How to make history with LLMs & other generative models

NVIDIA HQ - apparently GPUs aren’t a bad business these days

It’s been well over a year since I published my overview of large language models, or “LLMs”. The magic of Github Copilot’s beta in early 2022 made me the most excited I’d been about a new technology since I got my first iPhone. I was (and remain) convinced that we are at the start of something big - big enough for me to write a large list of LLM application ideas and watch as many others published their large lists in subsequent months. There’s nothing wrong with a great market map, filled to the brim with potential startup ideas, but it inevitably leads to the question of where to focus. Sure, there are all of these opportunities, but let’s be real, what are the ones that a smart startup founder should go after? And which are flash-in-the-pan, waiting to be made irrelevant by a foundation model provider, a new architecture shift, or an onslaught of other early stage startups?

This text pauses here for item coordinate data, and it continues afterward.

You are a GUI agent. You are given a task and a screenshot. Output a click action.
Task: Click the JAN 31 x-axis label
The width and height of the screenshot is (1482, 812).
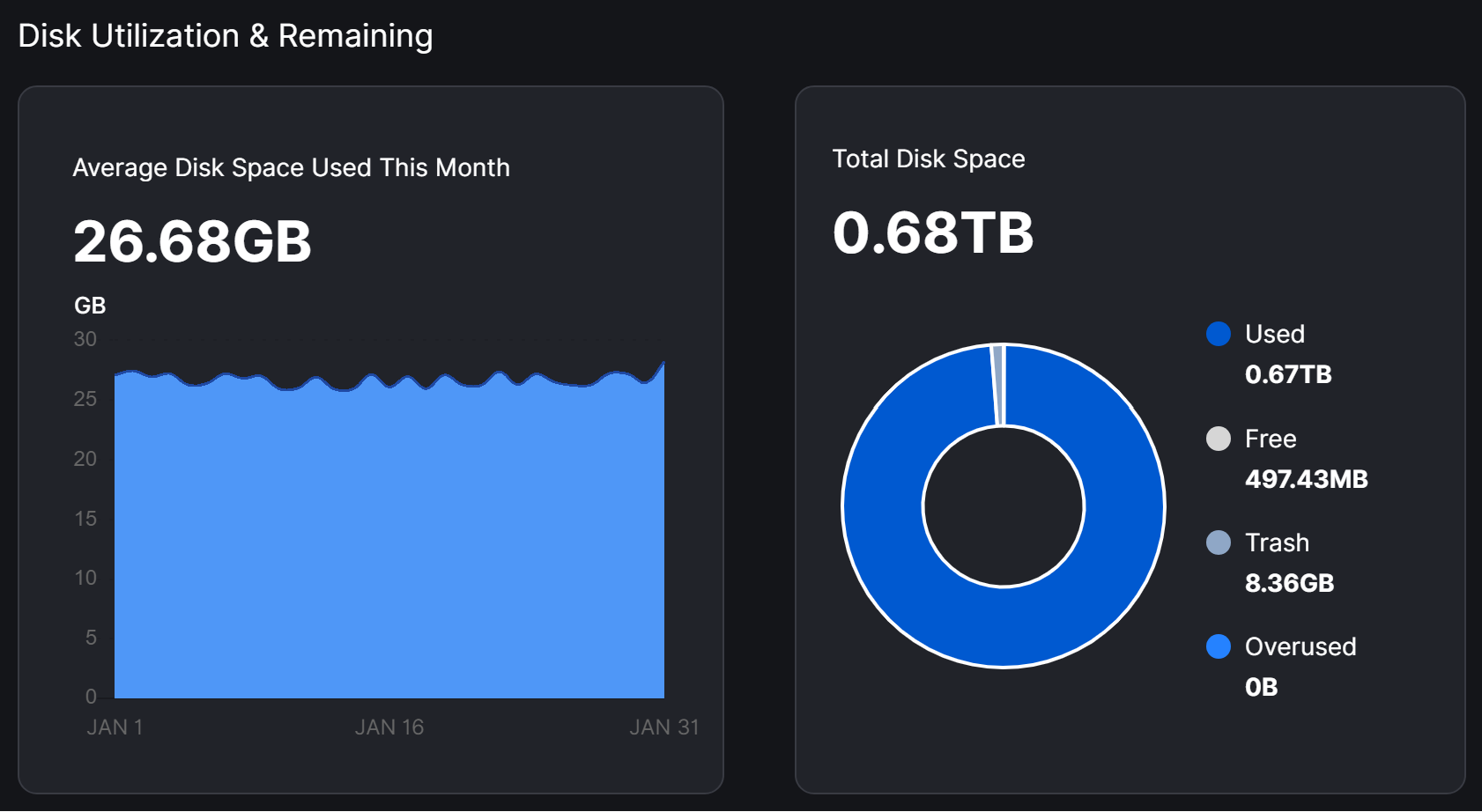pyautogui.click(x=663, y=727)
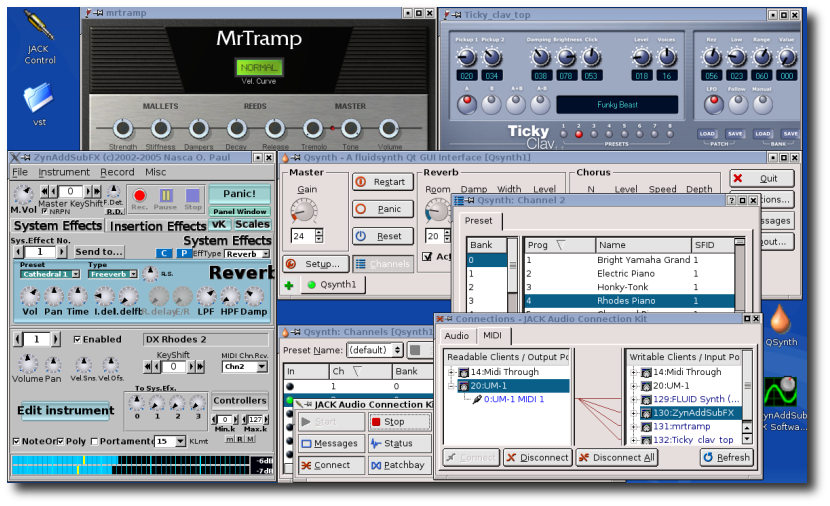Viewport: 830px width, 506px height.
Task: Open the MIDI channel receive Chn2 dropdown
Action: click(244, 367)
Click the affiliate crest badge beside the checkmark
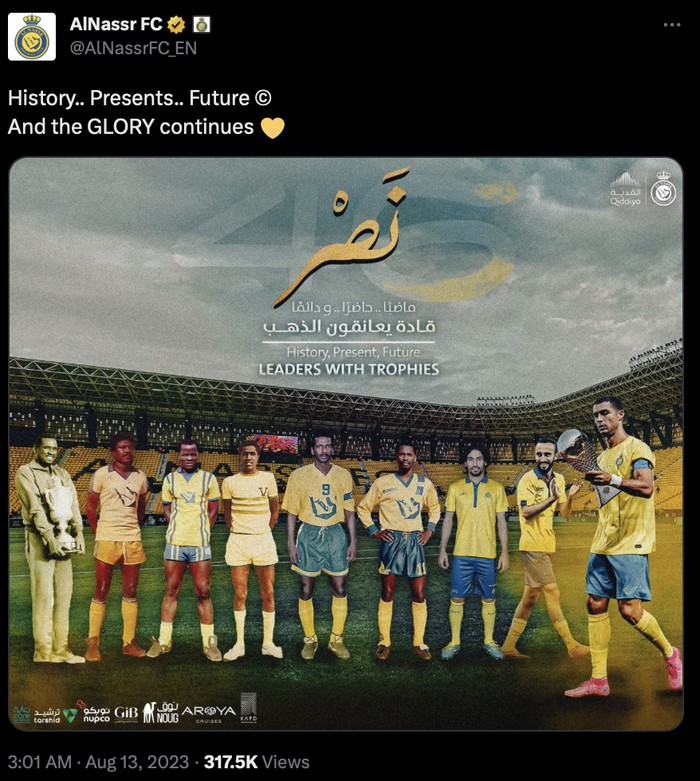The height and width of the screenshot is (781, 700). click(x=202, y=24)
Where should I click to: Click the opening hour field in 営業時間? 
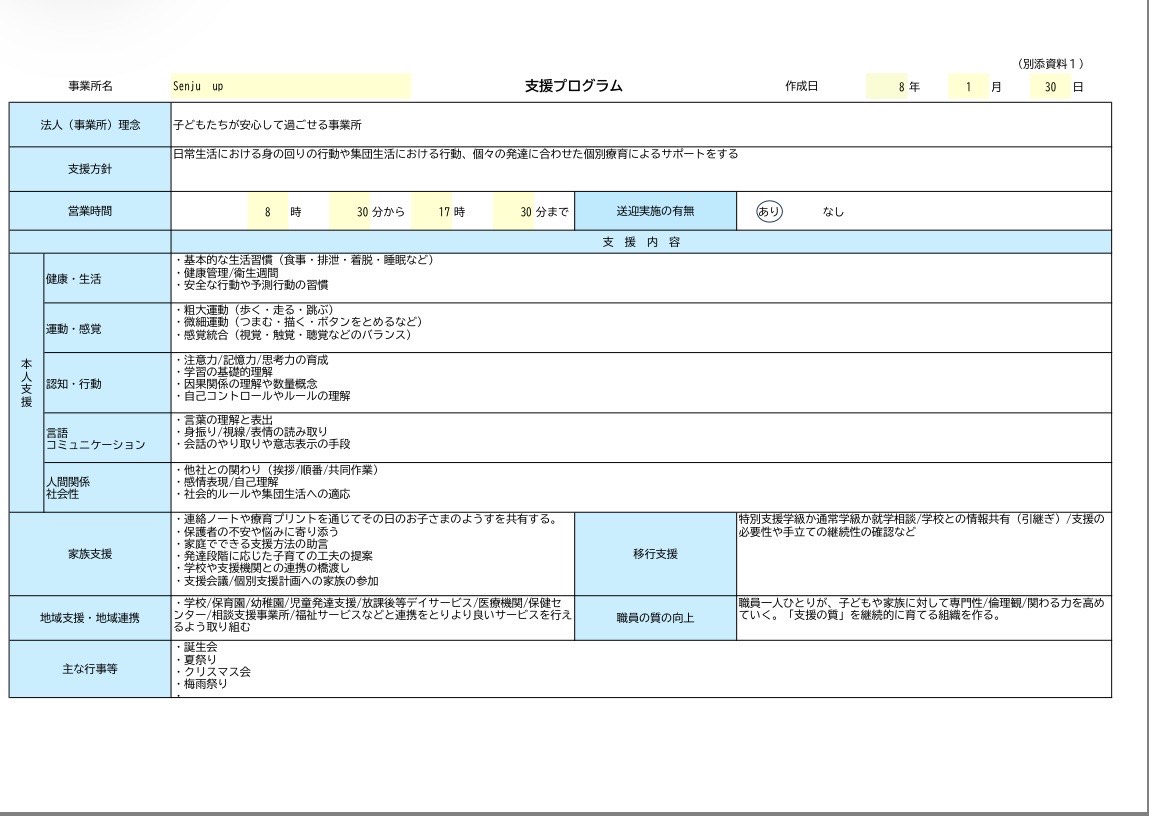coord(267,212)
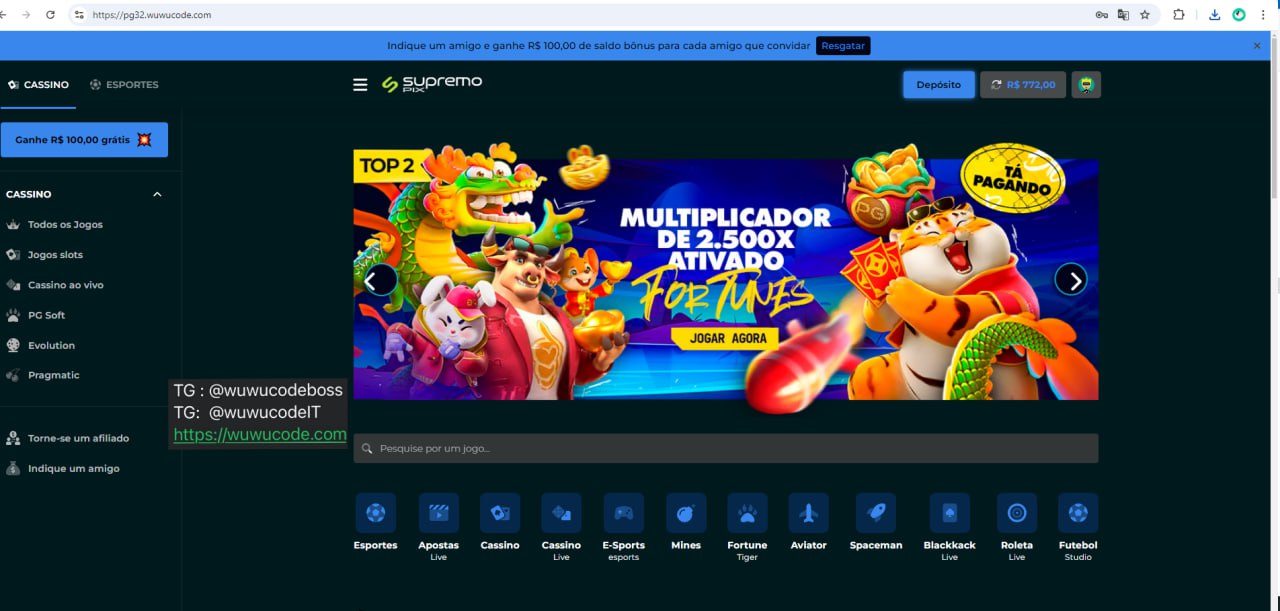Viewport: 1280px width, 611px height.
Task: Select the CASSINO tab
Action: pyautogui.click(x=38, y=85)
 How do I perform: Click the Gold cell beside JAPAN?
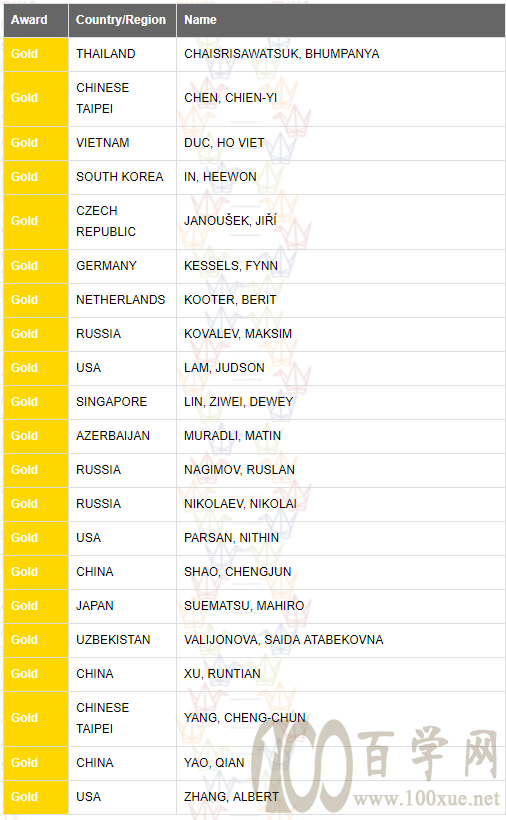pyautogui.click(x=36, y=606)
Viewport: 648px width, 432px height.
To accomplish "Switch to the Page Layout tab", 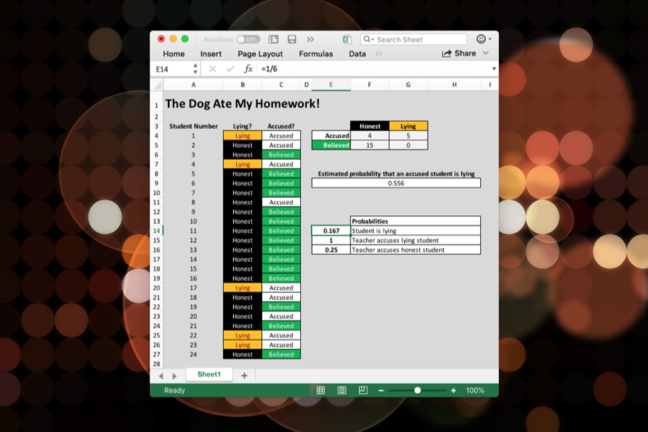I will 260,54.
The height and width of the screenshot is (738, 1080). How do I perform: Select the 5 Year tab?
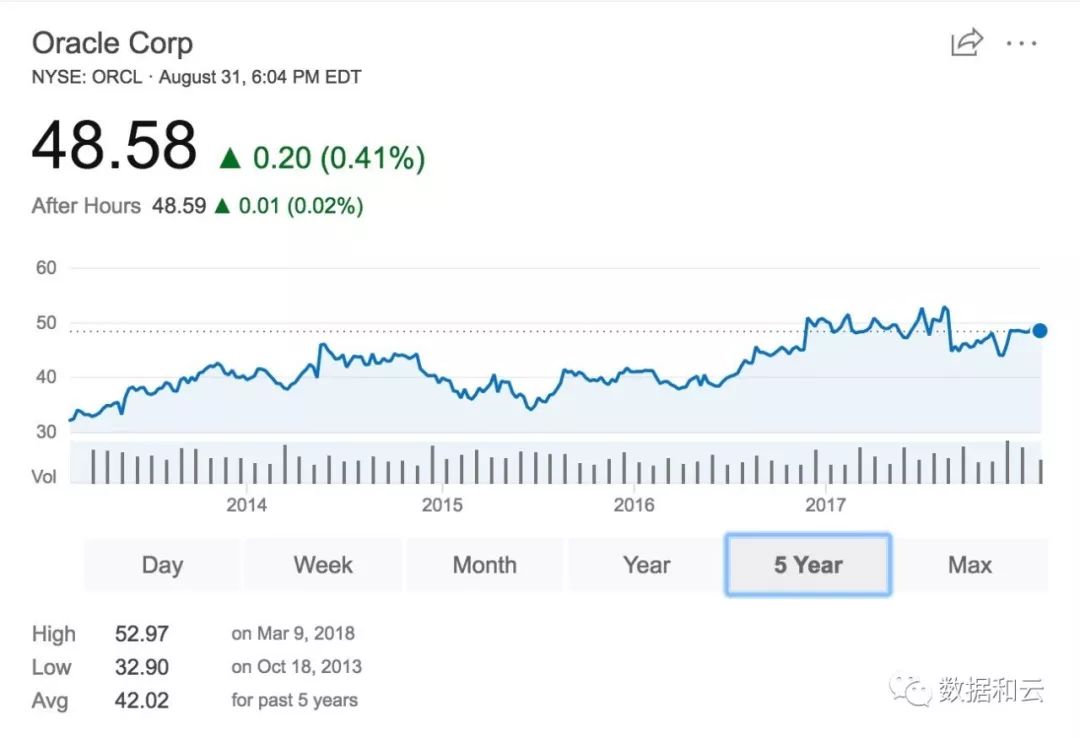(808, 565)
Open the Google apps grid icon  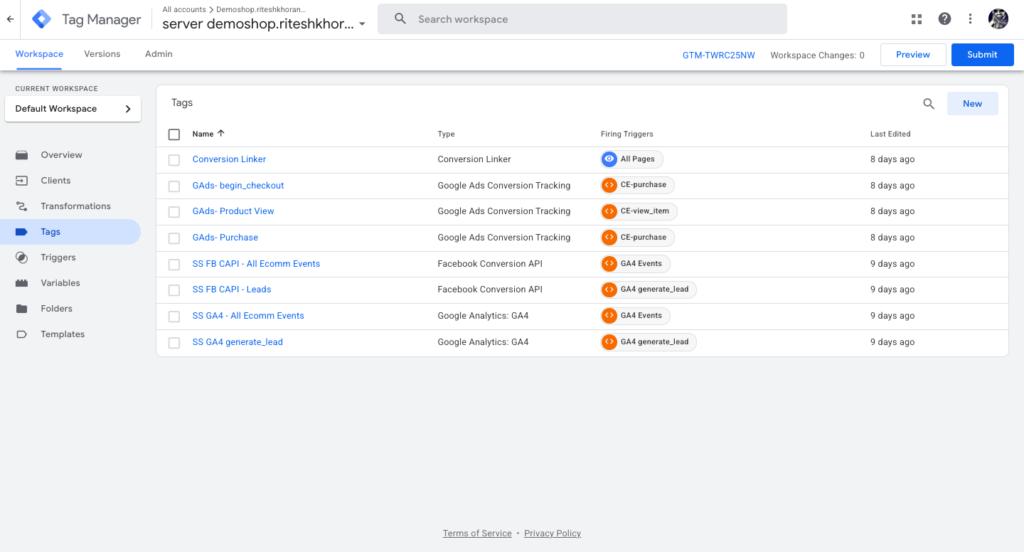tap(917, 19)
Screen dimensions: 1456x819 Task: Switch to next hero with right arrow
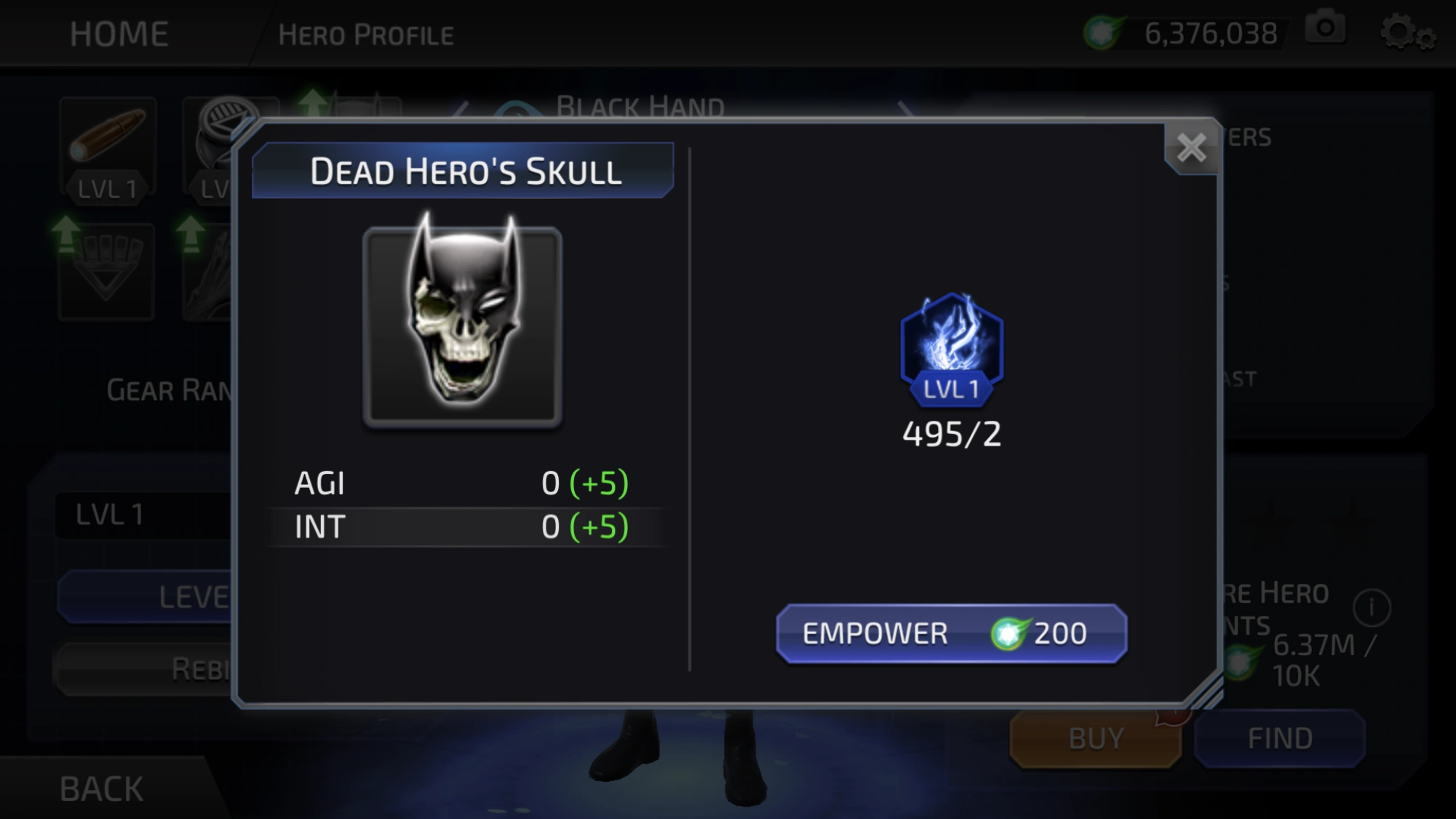point(904,108)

Over the past year I’ve talked to many founders, operators, and investors, and I’ve encountered the full spectrum of opinions regarding where new LLM/generative model-related $10B+ companies will be built. On one side are those who believe there are many opportunities to build “AI-native” companies (similar to the generational building opportunities from the move to the cloud) with feelings best summarized by this tweet:

On the other side are those more convinced that incumbents (applications and/or infrastructure companies) will capture most of the value from adding or supporting this new generative tech. I’ve even heard opinions as extreme as believing that all of the foundation model development and usage will become so commoditized that building chips or supplying power will be the only long-term advantages. In terms of where I land personally as an investor, I’m in the middle. I don’t think that every incumbent company will be disrupted by a new startup, but I believe some are more likely to be disrupted than others. I believe some infrastructure categories offer a better risk-return than others, as parts of the “LLM stack” appear relatively more resilient. In this post, I want to expand on some ideas that I’m particularly excited about and others that I’m less certain of reaching venture-scale as standalone businesses. I’ll also mention some companies I know that are working on each idea, but this is not meant to be a complete list (of companies or ideas- there are so many other exciting stealth companies for a potential future post…). Lastly, these are strong opinions, loosely held. I would love to be convinced to change my mind, and I believe it’s a sign of a great founder to be able to address risks, navigate the idea maze, and prove skeptics wrong.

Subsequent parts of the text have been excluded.